In the vain of teen-comedy films like American Pie comes Good Kids, featuring a talented young cast, some laughs, and an all-round good time.
Four socially awkward friends decide to make the most of their final summer-break together before heading off to college, by attending parties and indulging in alcohol, drugs and sex – all the typical stuff on the minds of 18 year-old American teens.
Good Kids’ story features all the teen-comedy film tropes that have preceded it; having fun; finding love; finding sex; fitting in; getting drunk; getting into trouble and so on. It features a usual cast of common character types, such as your geeks and jocks etc. So in this respect there’s nothing we haven’t seen before, yet there’s still an audience for these types of films as they keep getting made. Why? Well there’ll always be a new era of teens, of whom this film is clearly targeted to (there’s definitely a lot in it for your young-at-heart adult audience too, though maybe to a lesser degree). Fans of teen-comedies in general should get a kick out of it, though anyone looking for something that will have them rolling around on the floor laughing may need to look elsewhere.
A peculiar thing about the film was that the titular ‘good kids’ did not seem particularly geeky or un-cool, but rather just more unsure of themselves than anything, which may come across as a bit strange to some viewers, however it’s a welcome change compared to the standard stereotypical geek-types we’re usually fed in these sorts of films. But often it’s the use of these stereotypes that get the most laughs, so it’s possible the film’s comedy may have suffered for it. The film’s four lead actors however, are all great up-and-comers, with lots of potential.
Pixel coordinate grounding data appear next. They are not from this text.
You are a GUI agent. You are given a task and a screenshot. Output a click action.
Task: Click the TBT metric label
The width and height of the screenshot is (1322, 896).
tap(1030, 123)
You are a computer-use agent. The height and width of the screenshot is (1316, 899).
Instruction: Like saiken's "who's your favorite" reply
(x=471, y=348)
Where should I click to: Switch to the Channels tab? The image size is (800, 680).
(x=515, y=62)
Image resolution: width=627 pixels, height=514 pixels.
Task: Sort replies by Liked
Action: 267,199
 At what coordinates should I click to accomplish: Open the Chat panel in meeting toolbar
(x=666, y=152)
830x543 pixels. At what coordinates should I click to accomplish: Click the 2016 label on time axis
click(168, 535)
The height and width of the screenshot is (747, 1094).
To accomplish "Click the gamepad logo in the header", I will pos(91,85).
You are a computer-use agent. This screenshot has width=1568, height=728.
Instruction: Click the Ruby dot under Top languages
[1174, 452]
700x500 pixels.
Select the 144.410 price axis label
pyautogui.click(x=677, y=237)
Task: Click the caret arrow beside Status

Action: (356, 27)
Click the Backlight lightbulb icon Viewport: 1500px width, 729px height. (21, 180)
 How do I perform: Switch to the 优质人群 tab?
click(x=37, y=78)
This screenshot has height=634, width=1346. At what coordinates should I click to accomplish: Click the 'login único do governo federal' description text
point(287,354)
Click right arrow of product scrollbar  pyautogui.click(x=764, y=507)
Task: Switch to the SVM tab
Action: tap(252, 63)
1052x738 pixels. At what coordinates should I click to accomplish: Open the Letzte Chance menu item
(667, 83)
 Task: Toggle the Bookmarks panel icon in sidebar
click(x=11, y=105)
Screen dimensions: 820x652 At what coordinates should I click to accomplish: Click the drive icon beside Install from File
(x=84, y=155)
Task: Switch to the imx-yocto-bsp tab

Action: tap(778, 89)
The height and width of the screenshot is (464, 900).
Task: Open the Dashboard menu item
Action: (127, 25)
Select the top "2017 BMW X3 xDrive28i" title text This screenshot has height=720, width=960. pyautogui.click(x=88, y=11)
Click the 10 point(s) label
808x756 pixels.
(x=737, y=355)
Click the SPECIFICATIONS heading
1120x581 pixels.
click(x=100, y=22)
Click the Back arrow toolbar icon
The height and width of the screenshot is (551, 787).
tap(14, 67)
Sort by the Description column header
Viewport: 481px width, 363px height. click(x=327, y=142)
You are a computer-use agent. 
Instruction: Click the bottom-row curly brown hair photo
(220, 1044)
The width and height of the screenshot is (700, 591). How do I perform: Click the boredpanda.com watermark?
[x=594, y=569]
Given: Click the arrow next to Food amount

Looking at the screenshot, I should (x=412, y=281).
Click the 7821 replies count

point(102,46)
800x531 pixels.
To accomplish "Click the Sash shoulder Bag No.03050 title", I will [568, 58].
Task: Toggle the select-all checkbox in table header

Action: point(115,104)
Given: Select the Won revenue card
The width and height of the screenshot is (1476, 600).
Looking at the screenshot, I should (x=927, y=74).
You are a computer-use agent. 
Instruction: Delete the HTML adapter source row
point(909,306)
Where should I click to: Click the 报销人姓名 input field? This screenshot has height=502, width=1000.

Good Kids is director Chris McCoy’s first feature film and it shows. There’s nothing specifically bad about his direction, however he hasn’t attempted to push the boundaries of the genre in any way, reverting to common attempts to gain a laugh from the audience. Playing it safe can still often be rewarding, however when going up against the big mainstream players in today’s teen-comedy film world, you’d be better off taking a risk on the comedy front and giving people something to talk about afterwards – this film doesn’t reach that level unfortunately.
The 70’s had Animal House, the 80’s got Revenge of the Nerds, the 90’s American Pie, the 00’s Old School, the 10’s… Good Kids? Not quite, but as a middle-of-the-pack film in this particular sub-genre of comedy, it holds its own and offers a night of humorous easy-viewing cinema.
The screenplay for this film was featured on the 2011 Black List; a list of the “most liked” unmade scripts of the year.